Task to complete » Reproduce the rows from their first line through the line containing "[x=89, y=79]", with both of those lines included, and leave the pictures out of your copy.

************

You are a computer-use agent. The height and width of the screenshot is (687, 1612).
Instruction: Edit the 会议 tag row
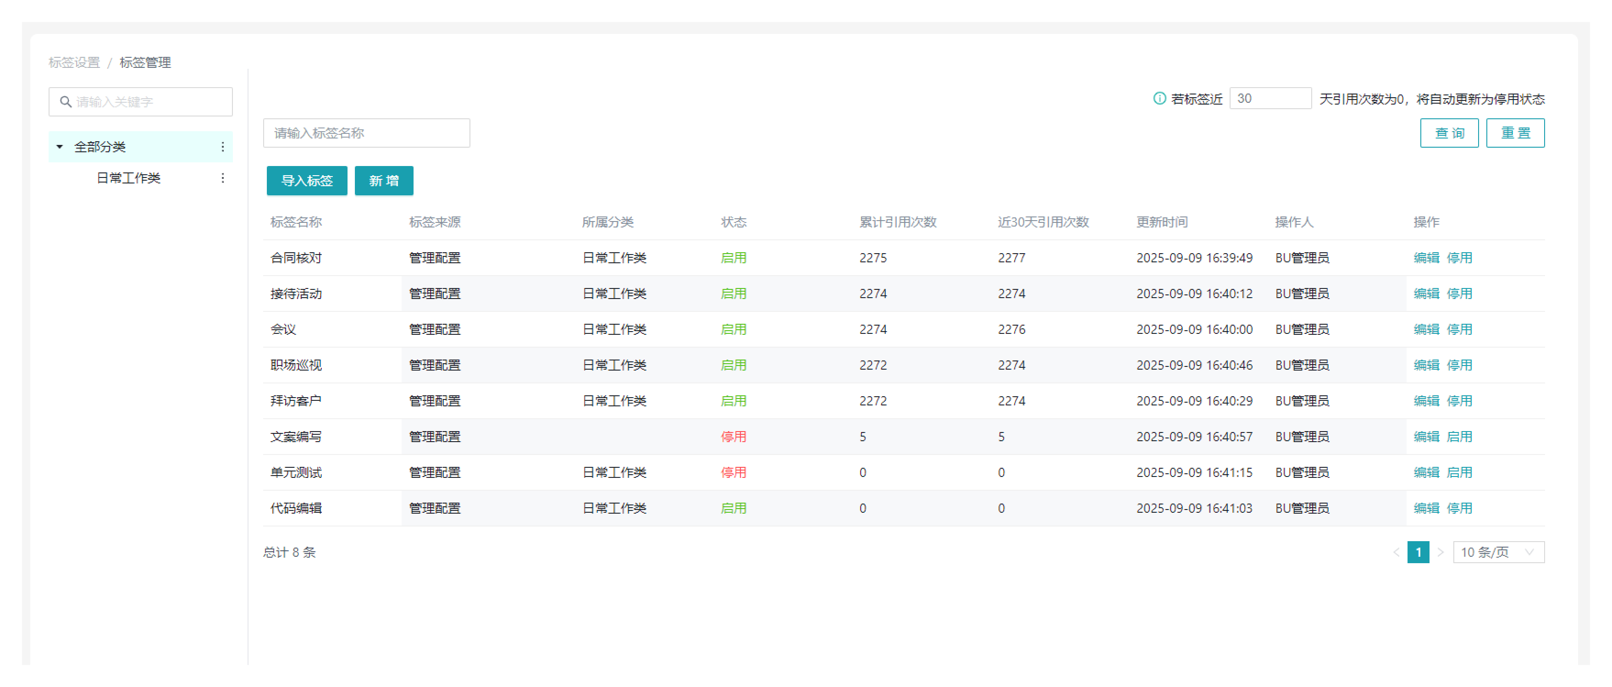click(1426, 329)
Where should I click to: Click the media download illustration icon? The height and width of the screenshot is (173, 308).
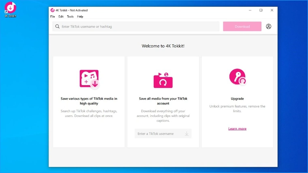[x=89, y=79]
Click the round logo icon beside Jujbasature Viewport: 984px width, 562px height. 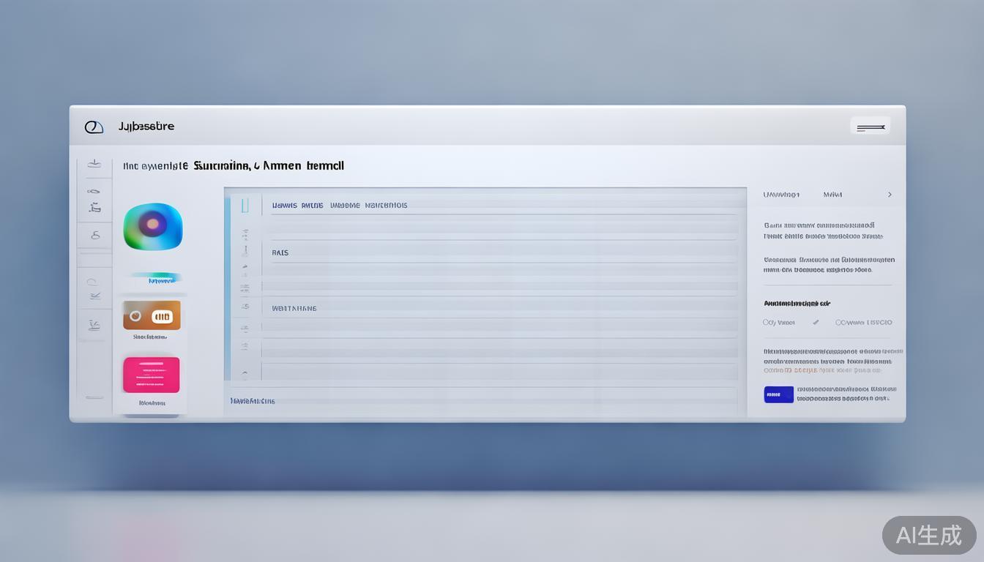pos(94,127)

************

Task response »
You are a computer-use agent. The height and width of the screenshot is (687, 1612).
Instruction: Edit the 会议 tag row
click(1426, 329)
Where should I click to: Click the media download illustration icon? The height and width of the screenshot is (173, 308).
[x=89, y=79]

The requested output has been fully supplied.